Yes, your clothes could send you to jail. It may sound like Law & Order: The Jetsons, but there's no real reason this kind of data can't be admissible in court. In fact, it's already happening. A woman in Pennsylvania called 911 and claimed that a home invader raped her, but her Fitbit contradicted her story (she was awake and walking around when she said she was fast asleep). Her own fitness watch helped prove that she'd pulled the whole story out of her ... you know, and now she's facing misdemeanor charges.
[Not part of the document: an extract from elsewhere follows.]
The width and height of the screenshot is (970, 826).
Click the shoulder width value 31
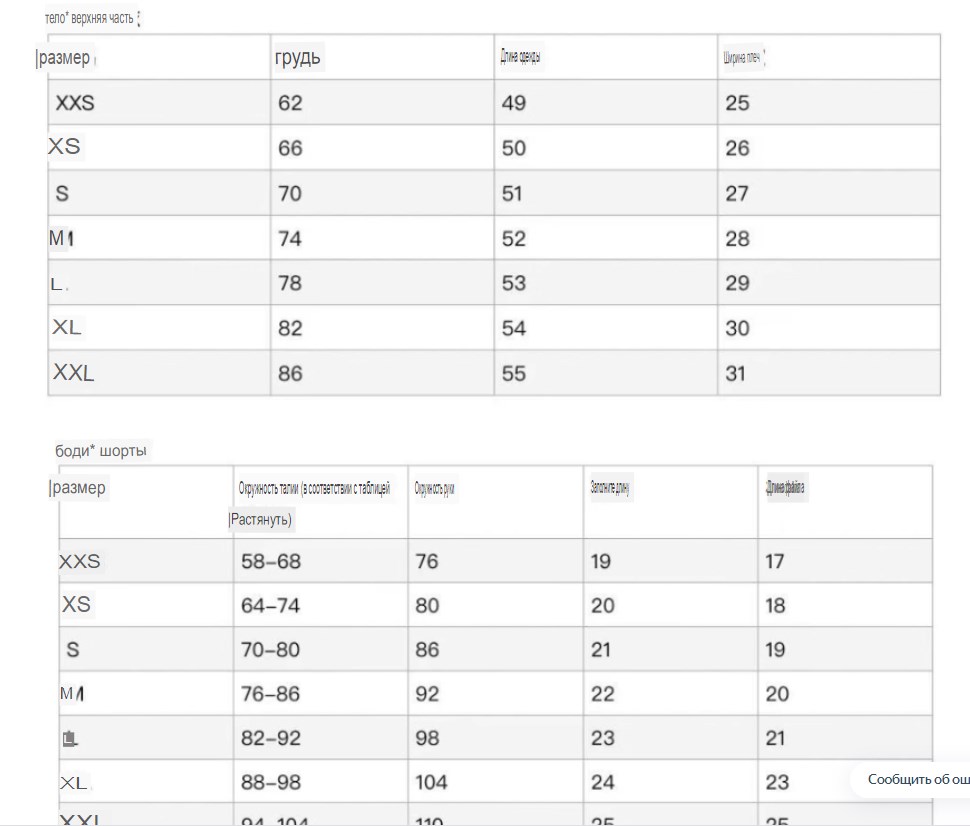[737, 374]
So wearable tech can help bring criminals to justice. That's good, right? Well, here's where it gets fishy. There are already "alibi apps" -- programs that covertly record all your interactions and surroundings to prove you weren't (for example) holding a chandelier in the study when Colonel Mustard got whacked. Sounds innocent enough, until you remember that there's a term for people who intentionally go around establishing alibis: "guilty as f**k." Using this app is a little bit like going up to a cop and saying, "By the way, I'll be at the movies this afternoon when my wife gets murdered."
The idea that people are already thinking ahead to use their trackers as alibis means that these things will have all sorts of clusterfuck legal potential. What happens when someone pays a hobo to hold their smartphone (or straps it to a dog) while they go out and do crimes? Or what if someone borrows your Fitbit to incriminate you? These things will happen at some point. Hey, maybe that's why everyone becomes a couch potato in WALL-E. In the future, being fit won't be worth the hassle.